Market Cap. (Rs.) 2363.77 Cr. P/BV 34.79 Book Value (Rs.) 5.07
52 Week High/Low (Rs.) 200/123 FV/ML 1/1 P/E(X) 124.30
Bookclosure 18/09/2025 EPS (Rs.) 1.42 Div Yield (%) 0.00
Year End :2025-03 

We have audited the standalone financial statements of M/s Wonder Electricals Limited
(the Company), which comprise the Balance Sheet as at 31st March, 2025, the Statement of
Profit and Loss, the Cash Flow Statement for the year then ended and notes to the financial
statements, including a summary of significant accounting policies and other explanatory
information.

In our opinion and to the best of our information and according to the explanations given to
us, the aforesaid standalone financial statements give the information required by the Act in
the manner so required and give a true and fair view in conformity with the accounting
principles generally accepted in India of the state of affairs of the state of affairs of the
Company as at 31st March’2025, its profit/loss and its cash flows for the year ended on that
date.

a) In the case of the balance sheet, of the state of affairs of the company as at March 31,
2025;

b) In the case of the Profit and Loss Account, of the profit for the period ended on that
date and;

c) In the case of cash flow statement, for the cash flows for the year ended on that date;

d) And the changes in equity for the year ended on that date

Basis for Opinion

We conducted our audit in accordance with the Indian Accounting Standards (Ind AS)
specified under Section 143(10) of the Companies Act, 2013. Our responsibilities under those
standards are further described in the Auditor’s responsibilities for the Audit of the Financial
Statements section of our report. We are independent of the Company in accordance with the
Code of Ethics issued by the Institute of Chartered Accountants of India together with the
ethical requirements that are relevant to our audit of the financial statements under the
provisions of the Companies Act, 2013 and the Rules there under, and we have fulfilled our
other ethical responsibilities in accordance with these requirements and the Code of Ethics.
We believe that the audit evidence we have obtained is sufficient and appropriate to provide a
basis for our opinion.

Key Audit Matters

Key audit matters are those matters that, in our professional judgment, were of most
significance in our audit of the standalone financial statements of the current period. These
matters were addressed in the context of our audit of the standalone financial statements as a
whole, and in forming our opinion thereon, and we do not provide a separate opinion on these
matters. On our test check basis there is no matter during the year under audit which required
to be reported in our report.

Information other than the financial statements and auditors’ report thereon

The Company’s board of directors is responsible for the preparation of the other information.
The other information comprises the information included in the Board’s Report including
Annexures to Board’s Report but does not include the financial statements and our auditor’s
report thereon.

Our opinion on the financial statements does not cover the other information and we do not
express any form of assurance conclusion thereon.

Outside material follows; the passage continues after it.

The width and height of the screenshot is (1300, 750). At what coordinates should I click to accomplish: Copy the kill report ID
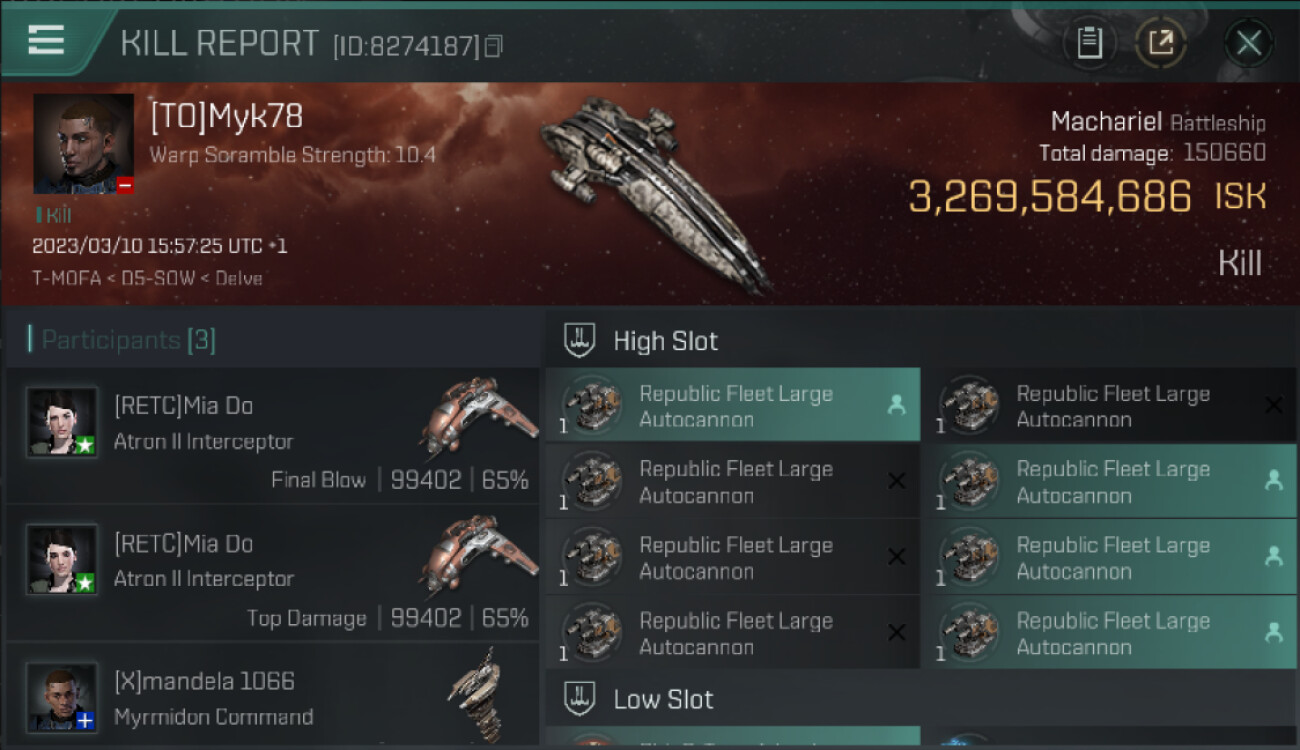tap(493, 46)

In connection with our audit of the financial statements, our responsibility is to read the other
information and, in doing so, consider whether the other information is materially
inconsistent with the financial statements or our knowledge obtained during the course of our
audit or otherwise appears to be materially misstated.

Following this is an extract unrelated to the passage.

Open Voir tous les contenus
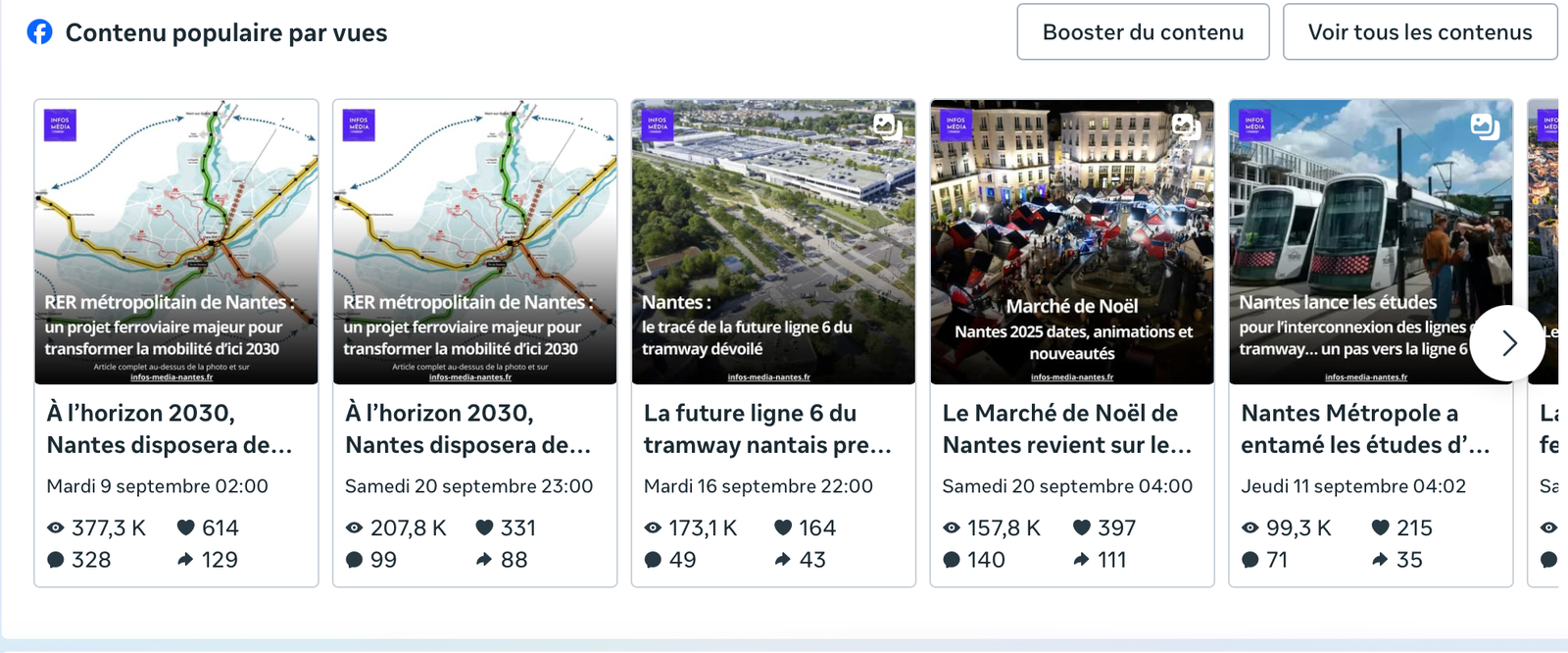1568x653 pixels. coord(1419,32)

If, based on the work we have performed, we conclude that there is a material misstatement
of this other information, we are required to report that fact. We have nothing to report in this
regard.

Responsibilities of Management and Those Charged with Governance for the Financial
Statements

The Company’s Board of directors is responsible for the matter stated in Section 134 (5) of
the Companies Act, 2013 (“the Act”) with respect to the preparation and presentation of these
standalone financial statements that give a true and fair view of the financial position,
financial performance of the Company and cash flows of the Company in accordance with
the accounting principles generally accepted in India, including the Indian accounting
standards (IND AS) notified under the Section 133 of the Act. This responsibility also
includes maintenance of adequate accounting records in accordance with the provisions of the
Act for safeguarding of the assets of the Company and for preventing and detecting frauds
and other irregularities; selection and application of appropriate accounting policies; making
judgments and estimates that are reasonable and prudent’ and design, implementation and
maintenance of adequate internal financial controls, that were operating effectively for
ensuring the accuracy and completeness of the accounting records, relevant to the
preparation and presentation of the financial statements that give a true and fair view and are
free from material misstatement, whether due to fraud or error.

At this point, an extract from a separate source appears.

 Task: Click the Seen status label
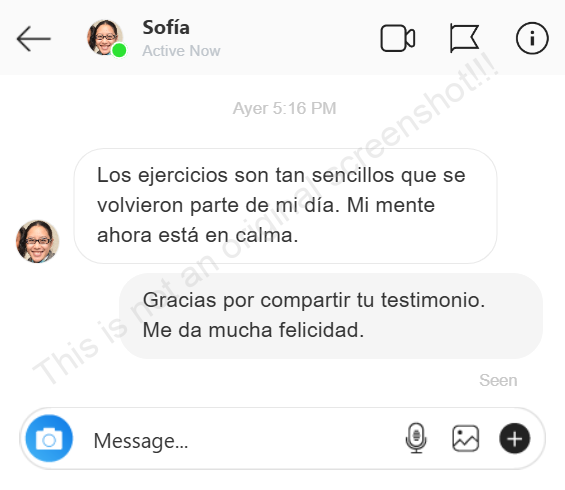point(498,380)
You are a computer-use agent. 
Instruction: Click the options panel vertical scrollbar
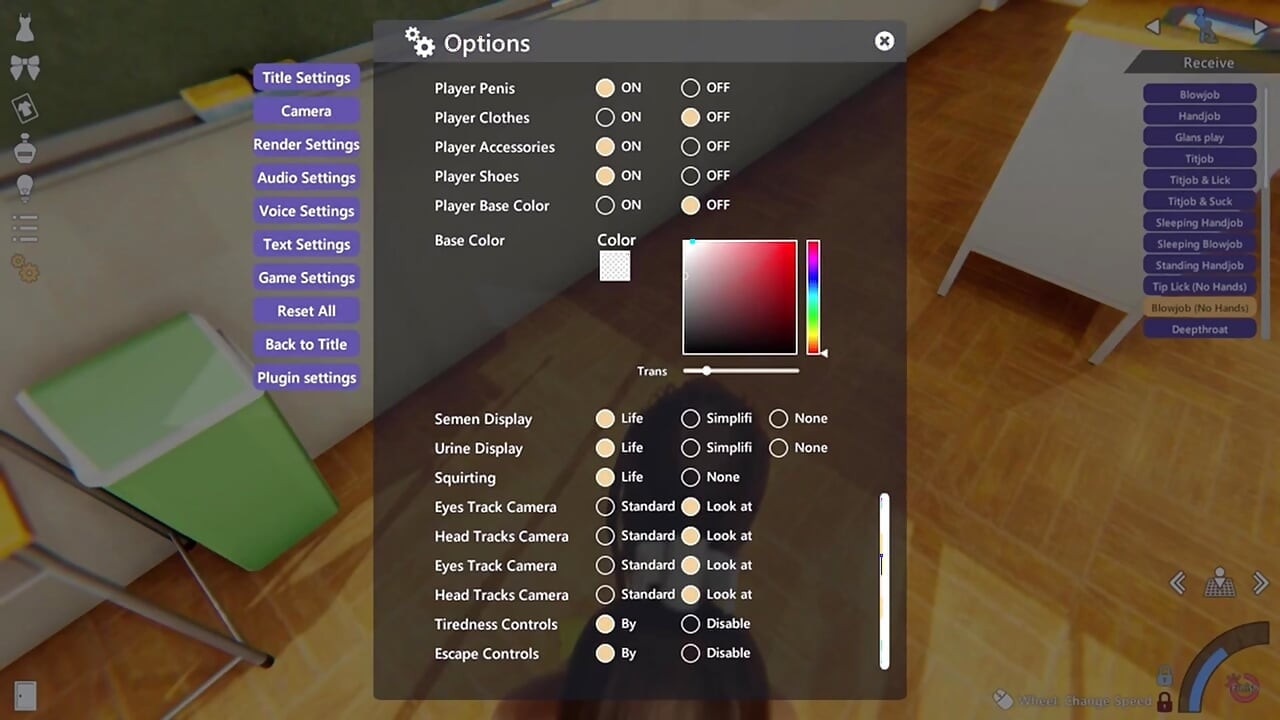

In preparing the financial statements, management is responsible for assessing the
Company’s ability to continue as a going concern, disclosing, as applicable, matters related to
going concern and using the going concern basis of accounting unless management either
intends to liquidate the Company or to cease operations, or has no realistic alternative but to
do so.

The Board of Directors are also responsible for overseeing the company’s financial reporting
process.

Auditors’ Responsibilities for the Audit of the Financial Statements

Our objectives are to obtain reasonable assurance about whether the financial statements as a
whole are free from material misstatement, whether due to fraud or error, and to issue an
auditor’s report that includes our opinion. Reasonable assurance is a high level of assurance,
but is not a guarantee that an audit conducted in accordance with SAs will always detect a

material misstatement when it exists. Misstatements can arise from fraud or error and are
considered material if, individually or in the aggregate, they could reasonably be expected to
influence the economic decisions of users taken on the basis of these financial statements.

As part of an audit in accordance with SAs, we exercise professional judgment and maintain
professional skepticism throughout the audit. We also:

• Identify and assess the risks of material misstatement of the financial statements,
whether due to fraud or error, design and perform audit procedures responsive to
those risks, and obtain audit evidence that is sufficient and appropriate to provide a
basis for our opinion. The risk of not detecting a material misstatement resulting from
fraud is higher than for one resulting from error, as fraud may involve collusion,
forgery, intentional omissions, misrepresentations, or the override of internal control.

• Obtain an understanding of internal control relevant to the audit in order to design
audit procedures that are appropriate in the circumstances. Under section 143(3)(i) of
the Companies Act, 2013, we are also responsible for expressing our opinion on
whether the company has adequate internal financial controls system in place and the
operating effectiveness of such controls.

• Evaluate the appropriateness of accounting policies used and the reasonableness of
accounting estimates and related disclosures made by management.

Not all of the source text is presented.